Ker married Barbara Montgomery as her second husband. Her first husband had been Alan Dunlop, provost of Irvine. After Ker's death his widow, Lady Carsland is known to have held prayer meeting in her house in Holland. Kersland in the hurry and confusion of his affairs, after the meeting at Chitterflat, executed a holograph deed of settlement, making an eventual provision of 40,000 Scots to his daughters; but this was found not to be positive debt, in a question between Margaret Ker and her sister, decided February 8, 1715.
Robert Ker and Barbara had two sons:
- Robert, his eldest son having (died without issue)
- Major Daniel Ker, his second son killed at the battle of Steinkirk in 1692
Besides these two sons, he had four daughters:
- Jean, married to Major William Borthwick of Johnstonburn;
- Margaret, (Meg) married to Mr Thomas Binning, minister of Leshmahagow;
- Anna, married to the government spy John Crawfurd, alias John Ker;
- Elizabeth, married to Alexander Poterfield, surgeon in Glasgow.

==Legacy==
There is preserved a draught of a petition to the Privy Council, in which the petitioner, after mentioning that he had been confined for five years in different prisons, says, "in the very coldest of this season, and in such a time when some of them were wrestling under heavy and sad sickness, others enduring pains of the stone-gravel so excessive as cannot be expressed, were my thus pained children extruded out of the castle with all the rest, except one daughter, who, with myself and tender wife, and one servant, were thrust up to another room, that is known to be intolerable for smoke and cold." The
petition concludes with a request for "a change of imprisonment to Edinburgh castle," with the view of having an operation performed on the child afflicted with the stone. The name of the petitioner has been carefully deleted, but on a narrow inspection appears to be "Robert Ker of Kersland," prisoner in the "castle of Stirling." The date, which has been altered, was originally 1675. In a note on the back of the petition, in a different handwriting, and apparently Kersland's, the petitioner signifies that, after the draught was made, he hesitated as to its being his duty to present it, "being diffident of treating or tampering with these so dreadfully-given-up men." (MSS. in Adv. Lib. Jac. V. 2, 26, art. 30.) A letter, which appears to be written by the same person to Macward, is dated, "From my closs prison at Stirling castle, the 31st Dec. 1673." The writer says, "though I know not if Forbes (Colonel Wallace) be there, yet about a week ago I wrote to him, which was my second. I wrote also to the good old provost." He mentions that he had been visited by Mr. Thomas Forrester, curate of Alva, "to whose recantation my Rob. Jea.
and Meg, with a great gathering of honest people, were auditors." (MSS. ut supra, Jac. V. i. 26, art. 28.)
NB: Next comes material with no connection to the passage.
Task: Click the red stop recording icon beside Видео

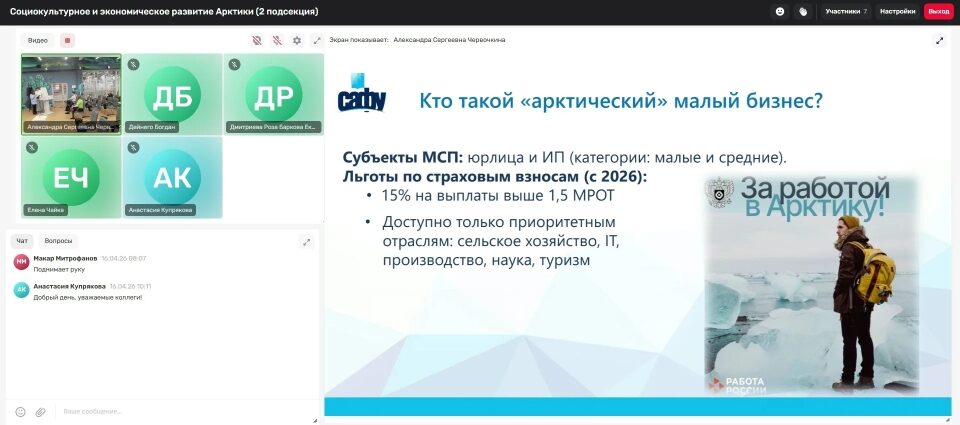Action: pos(67,40)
Robert Ker's sword, inkkorn, and a small jar belonging to him, were (at the time of the New Statistical Account) still preserved. The sword was a real Andrew Ferrara, and lacked the sheath. The inkhorn was a small circular horn tube, about five inches in length having a small bulb at one extremity for containing the ink. The slender part was hollow, and contained a receptacle for the pens. The jar was rather a curious article. These relics, at the seizure of the effects of Kersland, were taken by a servant of the family, who bequeathed them to his nephew, the late Hugh Brown, piper, Dairy, a worthy who, had he lived in the days of Habbie Simpson, would have proved a formidable rival to the far-famed piper of Kilbarchan Brown left them to Mr Andrew Crawford, Courthill, Dairy.